Andreas Dilger wrote:
> On 2010-01-22, at 11:57, Ric Wheeler wrote:
>> On 01/22/2010 01:40 PM, Andreas Dilger wrote:
>>>> Reboot time:
>>>> (1) Try to mount the file system
>>>> (1) on mount failure, fsck the failed file system
>>>
>>> Well, this is essentially what already happens with e2fsck today, though
>>> it correctly checks the filesystem for errors _first_, and _then_ mounts
>>> the filesystem. Otherwise it isn't possible to fix the filesystem after
>>> mount, and mounting a filesystem with errors is a recipe for further
>>> corruption and/or a crash/reboot cycle.
>>
>> I think that we have to move towards an assumption that our
>> journalling code actually works - the goal should be that we can
>> *always* mount after a crash or clean reboot. That should be the basic
>> test case - pound on a file system, drop power to the storage (and or
>> server) and then on reboot, try to remount. Verification would be in
>> the QA test case to unmount and fsck to make sure our journal was robust.
> 
> I think you are missing an important fact here.  While e2fsck _always_
> runs on a filesystem at boot time (or at least this is the recommended
> configuration), this initial e2fsck run is only doing a very minimal
> amount of work (i.e. it is NOT a full "e2fsck -f" run).  It checks that
> the superblock is sane, it recovers the journal, and it looks for error
> flags written to the journal and/or superblock.  If all of those tests
> pass (i.e. less than a second of work) then the e2fsck run passes
> (excluding periodic checking, which IMHO is the only issue under
> discussion here).
> 
>> Note that in a technique that I have used in the past (with reiserfs)
>> at large scale in actual deployments of hundreds of thousands of file
>> systems. It does work pretty well in practice.
>>
>> The key here is that any fsck can be a huge delay, pretty much
>> unacceptable in production shops, where they might have multiple file
>> systems per box.
> 
> No, there is no delay if the filesystem does not have any errors.  I

well, there is a delay if it's the magical Nth time or the magical Nth
hour, right?  Which is what we're trying to avoid.

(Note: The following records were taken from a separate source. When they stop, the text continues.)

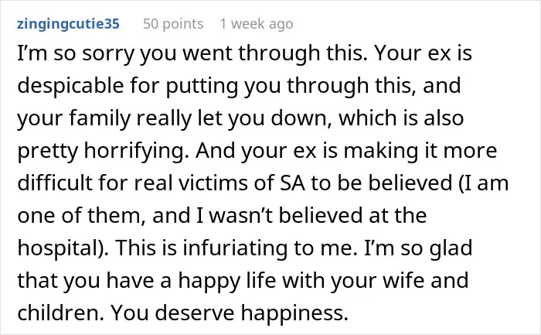Viewport: 541px width, 335px height.
Task: Click the sentence 'This is infuriating to me'
Action: 236,248
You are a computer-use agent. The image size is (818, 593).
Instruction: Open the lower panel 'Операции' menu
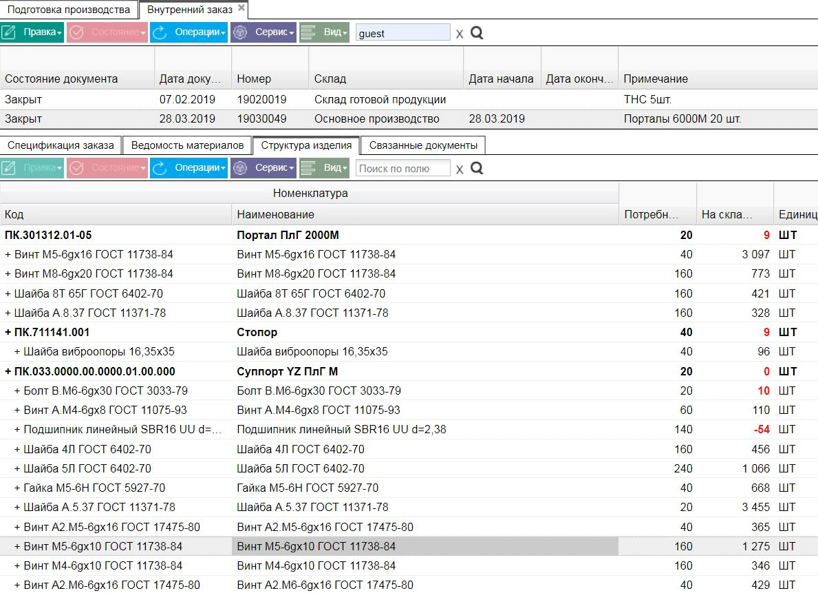(189, 168)
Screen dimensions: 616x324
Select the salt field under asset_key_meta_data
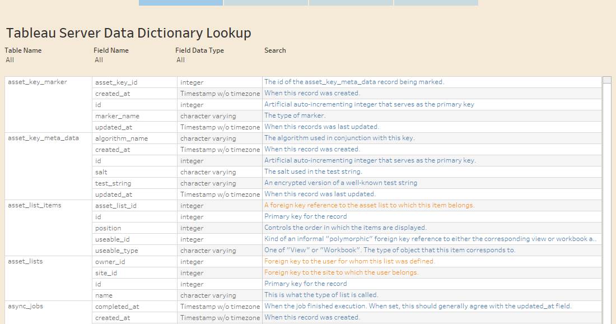[x=101, y=172]
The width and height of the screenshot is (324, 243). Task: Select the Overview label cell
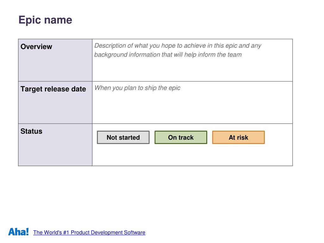(55, 60)
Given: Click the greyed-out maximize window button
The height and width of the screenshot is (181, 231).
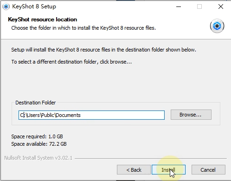Looking at the screenshot, I should (x=199, y=6).
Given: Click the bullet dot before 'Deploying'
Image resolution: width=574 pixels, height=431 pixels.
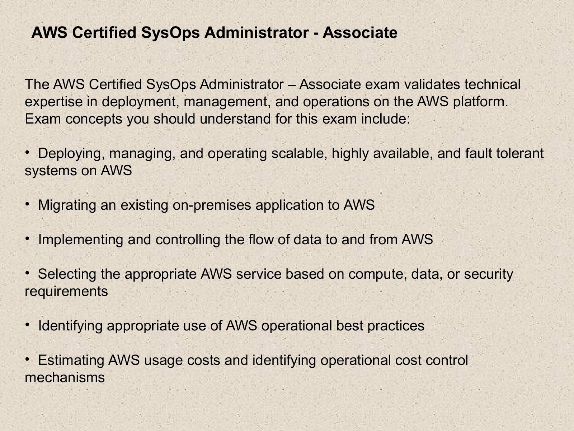Looking at the screenshot, I should pos(27,152).
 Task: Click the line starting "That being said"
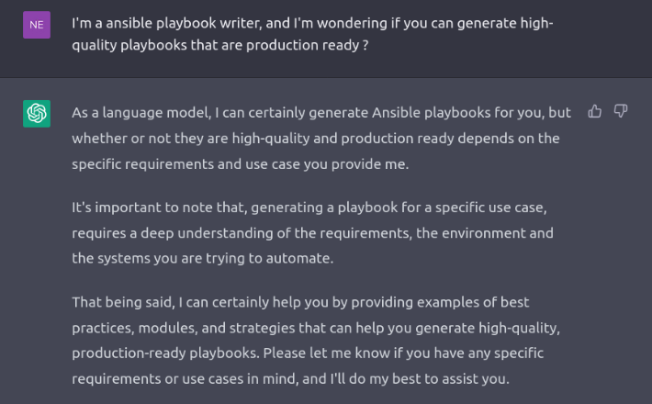pyautogui.click(x=300, y=301)
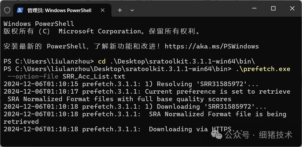Click the PowerShell icon on the tab
Image resolution: width=302 pixels, height=147 pixels.
[20, 10]

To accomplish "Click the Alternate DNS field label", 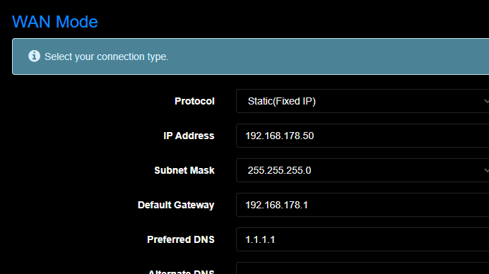I will tap(181, 271).
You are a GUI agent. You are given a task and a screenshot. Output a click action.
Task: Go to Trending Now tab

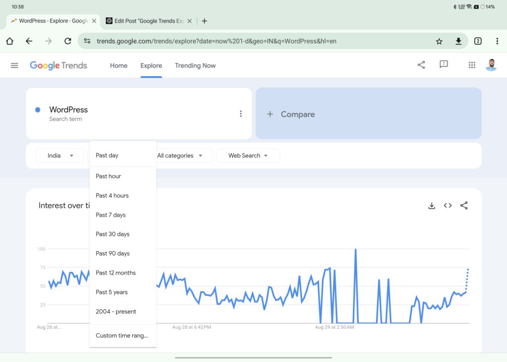point(195,65)
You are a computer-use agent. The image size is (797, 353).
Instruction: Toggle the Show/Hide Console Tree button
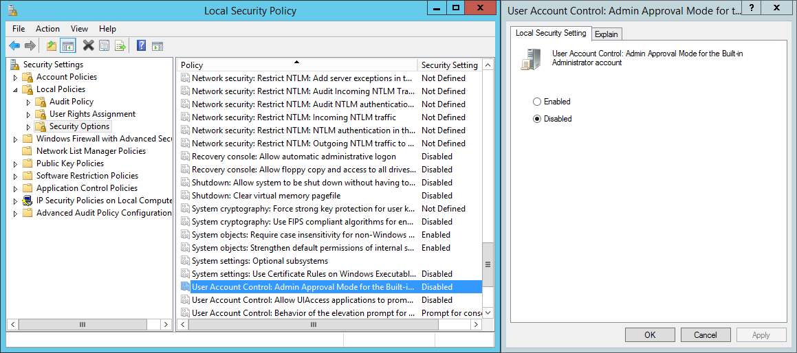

> consider the lack of ANY minimal boot-time sanity checking a serious
> problem with reiserfs and advised Hans many times to have minimal sanity
> checks at boot.

I have no problem with checking an fs marked with errors...

> The problem is that if the kernel (or a background snapshot e2fsck)
> detects an error then the only way it can force a full check to correct
> is to do this on the next boot, by storing some information in the
> superblock.  If the filesystem is mounted at boot time without even a
> minimal check for such error flags in the superblock then the error may
> never be corrected, and in fact may cause cascading corruption elsewhere
> in the filesystem (e.g. corrupt bitmaps, bad indirect block pointers, etc).

Mmmhm, so if we mark it with the error and a next boot fscks... I can
live with that.

I just want to avoid the "we scheduled a brief window to upgrade the kernel,
and the next time we booted we got a 3-hour fsck that we didn't expect,
and we were afraid to stop it, but oh well it was clean anyway" scenario.

I guess the higher-level discussion to have is

a) what are the errors and the root-causes that the forced periodic
   checks are intended to catch

and

b) what are the pros and cons of periodic checking for those errors,
   vs catching them at runtime and scheduling a fsck as a result.

or maybe it's "how much of a nanny-state do we want to be?" :)

-Eric